TO BE DONE
Reproduce the entire listing below line for line, changing no character.

________________________

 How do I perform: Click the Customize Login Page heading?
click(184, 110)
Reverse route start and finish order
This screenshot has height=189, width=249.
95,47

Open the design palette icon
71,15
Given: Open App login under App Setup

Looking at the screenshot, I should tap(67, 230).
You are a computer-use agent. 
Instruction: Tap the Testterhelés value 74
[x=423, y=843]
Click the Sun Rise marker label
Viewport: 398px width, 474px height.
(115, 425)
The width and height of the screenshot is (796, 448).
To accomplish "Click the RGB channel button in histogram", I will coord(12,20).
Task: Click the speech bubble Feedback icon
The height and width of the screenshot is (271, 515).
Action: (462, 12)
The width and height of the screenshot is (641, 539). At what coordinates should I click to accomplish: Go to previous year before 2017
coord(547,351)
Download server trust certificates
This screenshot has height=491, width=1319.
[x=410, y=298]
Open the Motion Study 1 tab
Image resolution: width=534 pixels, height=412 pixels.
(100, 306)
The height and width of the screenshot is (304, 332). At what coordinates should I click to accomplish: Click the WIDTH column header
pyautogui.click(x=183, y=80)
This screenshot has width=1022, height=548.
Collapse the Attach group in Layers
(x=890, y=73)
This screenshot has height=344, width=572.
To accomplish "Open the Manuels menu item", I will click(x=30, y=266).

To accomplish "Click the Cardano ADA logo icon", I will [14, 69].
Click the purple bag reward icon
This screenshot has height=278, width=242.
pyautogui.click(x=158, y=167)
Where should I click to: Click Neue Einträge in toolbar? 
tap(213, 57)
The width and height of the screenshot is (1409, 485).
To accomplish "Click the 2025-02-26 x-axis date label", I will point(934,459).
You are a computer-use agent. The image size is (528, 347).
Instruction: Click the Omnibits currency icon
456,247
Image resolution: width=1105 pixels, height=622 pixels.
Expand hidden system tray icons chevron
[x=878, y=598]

________________________

EXERCISE RESULT
 How do I perform: Click the Customize Login Page heading?
click(184, 110)
Reverse route start and finish order
This screenshot has height=189, width=249.
95,47

Open the design palette icon
71,15
Given: Open App login under App Setup

Looking at the screenshot, I should tap(67, 230).
You are a computer-use agent. 
Instruction: Tap the Testterhelés value 74
[x=423, y=843]
Click the Sun Rise marker label
Viewport: 398px width, 474px height.
(115, 425)
The width and height of the screenshot is (796, 448).
To accomplish "Click the RGB channel button in histogram", I will coord(12,20).
Task: Click the speech bubble Feedback icon
The height and width of the screenshot is (271, 515).
Action: (462, 12)
The width and height of the screenshot is (641, 539). At what coordinates should I click to accomplish: Go to previous year before 2017
coord(547,351)
Download server trust certificates
This screenshot has height=491, width=1319.
[x=410, y=298]
Open the Motion Study 1 tab
Image resolution: width=534 pixels, height=412 pixels.
(100, 306)
The height and width of the screenshot is (304, 332). At what coordinates should I click to accomplish: Click the WIDTH column header
pyautogui.click(x=183, y=80)
This screenshot has width=1022, height=548.
Collapse the Attach group in Layers
(x=890, y=73)
This screenshot has height=344, width=572.
To accomplish "Open the Manuels menu item", I will click(x=30, y=266).

To accomplish "Click the Cardano ADA logo icon", I will [14, 69].
Click the purple bag reward icon
This screenshot has height=278, width=242.
pyautogui.click(x=158, y=167)
Where should I click to: Click Neue Einträge in toolbar? 
tap(213, 57)
The width and height of the screenshot is (1409, 485).
To accomplish "Click the 2025-02-26 x-axis date label", I will point(934,459).
You are a computer-use agent. The image size is (528, 347).
Instruction: Click the Omnibits currency icon
456,247
Image resolution: width=1105 pixels, height=622 pixels.
Expand hidden system tray icons chevron
[x=878, y=598]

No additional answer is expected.